Records supplied START
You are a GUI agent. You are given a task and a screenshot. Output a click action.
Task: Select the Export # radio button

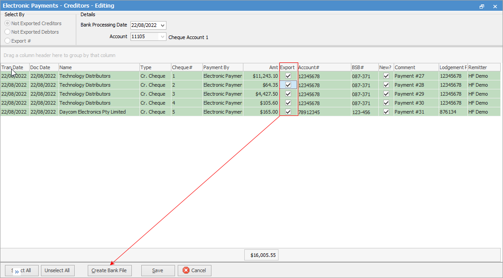tap(8, 40)
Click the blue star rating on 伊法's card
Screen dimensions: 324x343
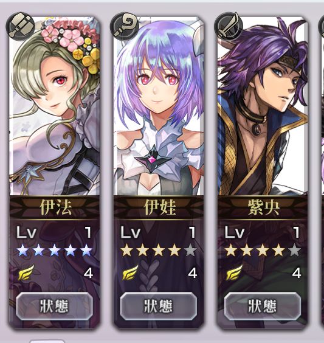click(x=55, y=251)
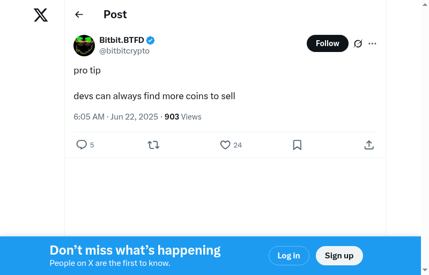
Task: Click the 903 Views count
Action: (x=183, y=116)
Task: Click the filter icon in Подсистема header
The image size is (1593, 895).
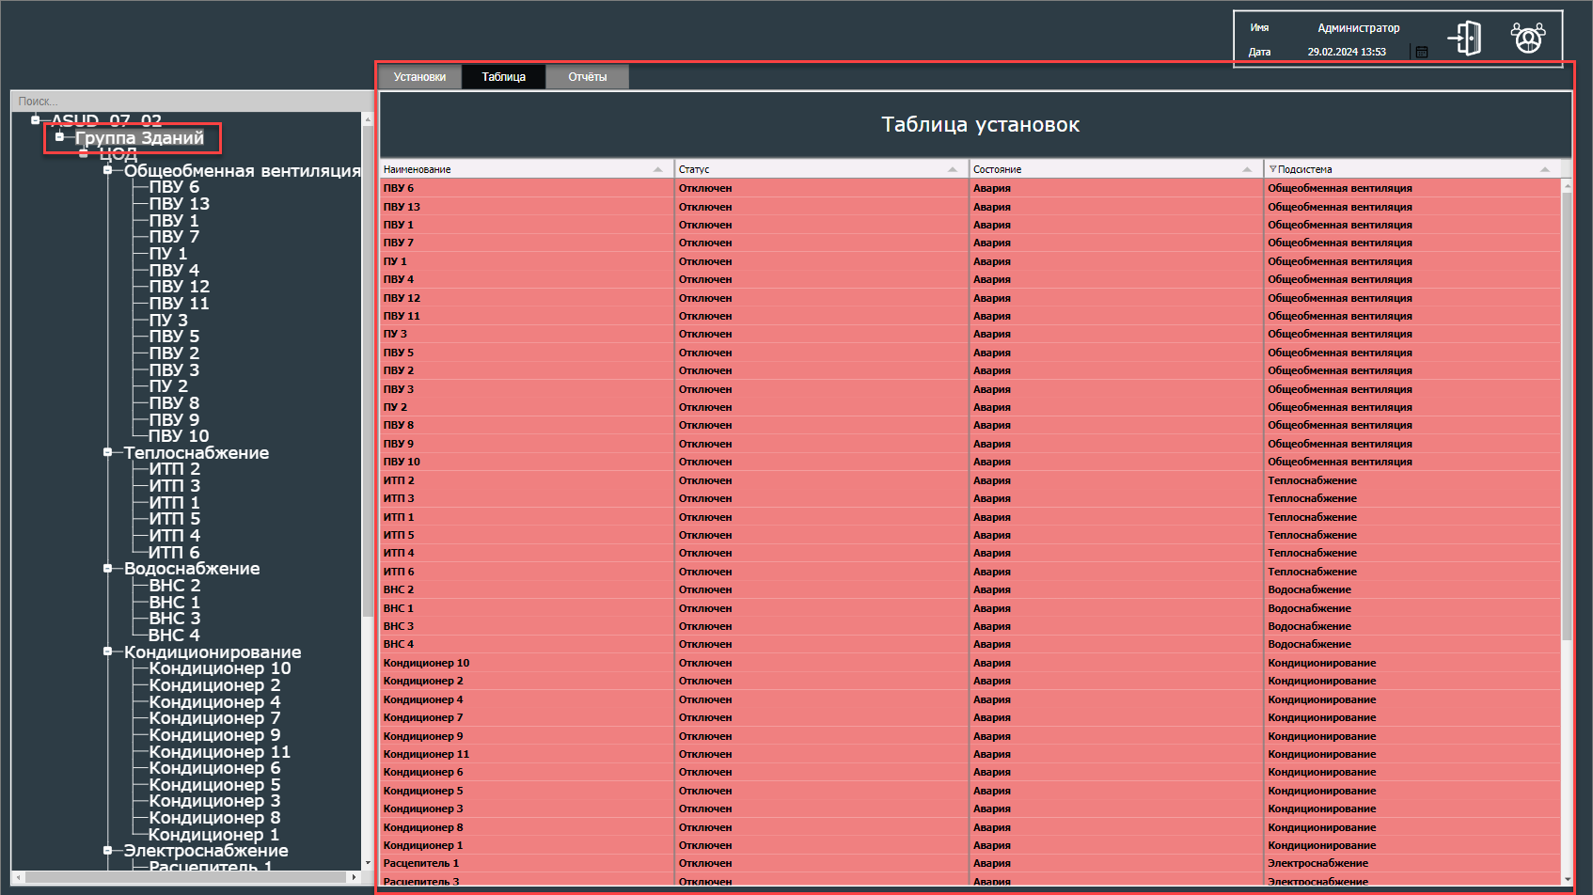Action: tap(1272, 170)

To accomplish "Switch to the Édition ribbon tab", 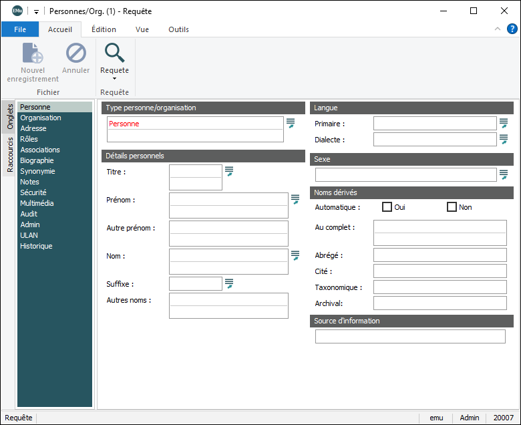I will pos(104,29).
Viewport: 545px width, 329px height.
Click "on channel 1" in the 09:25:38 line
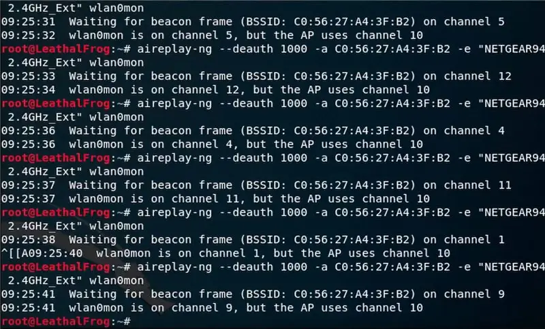pyautogui.click(x=464, y=239)
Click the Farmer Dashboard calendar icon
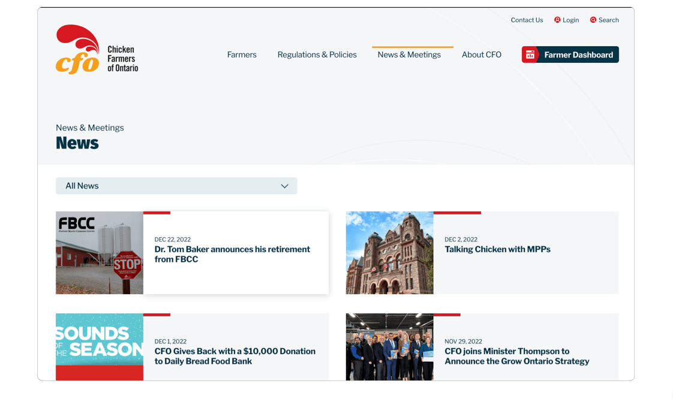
Records supplied END
Instructions to follow: Answer with one number only, the count of lines in the material above that hold "icon".

Result below: 2